Abbey Road Studios. The name alone conjures all sorts of images, but if you talk to anyone who has recorded there, they’ll tell you of the sonic integrity of those rooms and the world-class quality of the equipment and engineering.
It’s a magical space where sound itself is revered and respected. Abbey Road Institute, launched in 2015, is an educational facility designed to impart the highest standard of theoretical teaching and practical application, and it bares the incredibly high standards of Abbey Road itself. With facilities in Melbourne and Sydney, the fast-paced 12 month course concentrates on three main areas: audio engineering and acoustics, music theory and production, management and music business.
“The make-up of the industry has changed so much in 10 or 15 years,” CEO Paul Ledingham says. “It’s resulted in a few changes. I think the role of an audio engineer is very different to what it was 15 years ago. The days when we used to have a producer parked on the couch in the back of the room, an engineer, an assistant engineer, a tape op and studio runners, those days don’t exist anymore.

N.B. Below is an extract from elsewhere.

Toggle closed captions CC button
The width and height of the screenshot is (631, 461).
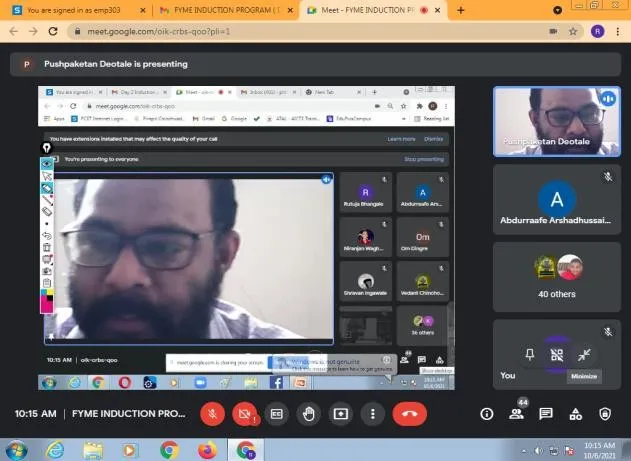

“If you talk to guys who have been in the industry for 40 or 50 years they’ll tell you their role has collapsed into a combination of producer, engineer and even artist manager in the way they’re working with the acts. And the technology has followed that very, very closely. We don’t use two million dollars worth of hardware to record an album anymore.”
All of these changes mean that the way people are mentored in the industry has changed: the internship or coffee-runner positions that used to be such a common part of the learning experience aren’t there. “No matter how good you are at using plug-ins, the master/apprentice relationship doesn’t really exist these days,” Ledingham says. “If you go to Abbey Road Studios in London, they’ve got 60 or 70 people working there every day, which is unheard of for studios of that size these days, and the median age is over 50. There are people there who have spent their entire career in that building.

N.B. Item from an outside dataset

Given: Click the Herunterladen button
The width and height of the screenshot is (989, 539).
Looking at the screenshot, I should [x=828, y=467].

“When EMI was acquired by Universal, Universal realised there was this incredible knowledge base stretching back 80 years, but it’s institutionalised. It’s all locked inside one building. How do you take that knowledge base out of this one facility in London, and at the same time recognise Abbey Road Studios and the important role it’s played in music production for the last 80 years? The idea germinated from there.”

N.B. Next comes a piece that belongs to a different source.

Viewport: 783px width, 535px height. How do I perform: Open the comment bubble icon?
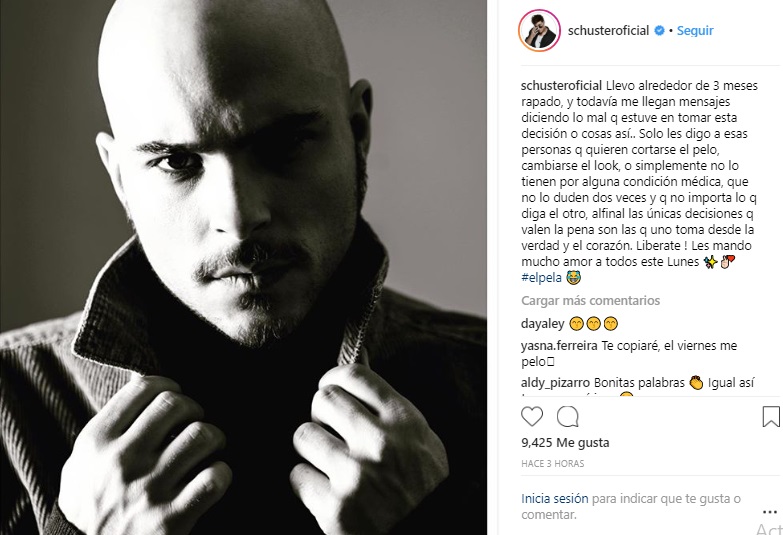(x=568, y=417)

Abbey Road Institute Australia is a Recognised Training Organisation (RTO) with the Australian Qualifications and Skills Authority (ASQA), and graduates walk away with an Advanced Diploma of Sound Production. The facilities are purpose built and only for student use, and while the organisation works closely with commercial studios to ensure that students get the broadest exposure to the industry, the campus facilities are reserved exclusively for teaching and learning. VIP tours are available at any time, and the first intake for 2017 begins in March. “It’s very easy to design an educational program against a frame work and say ‘Yeah, it ticks all the right boxes,’ ” Ledingham says. “But does it teach the craft? It was very important to design a program that was integrated, holistic, and actually gave people the skills they need.
“You don’t just do one subject of music production or one subject of microphones. We start by teaching how records are actually made, and then we get students to start recreating tracks from EMI’s archives based on the original production notes. Then we teach them to start making their own productions based on 80 years of knowledge. So it’s not an audio technology course although it has aspects of that, it’s not a music business course although it has aspects of that; what it is is a music production course, day in, day out for a full year.”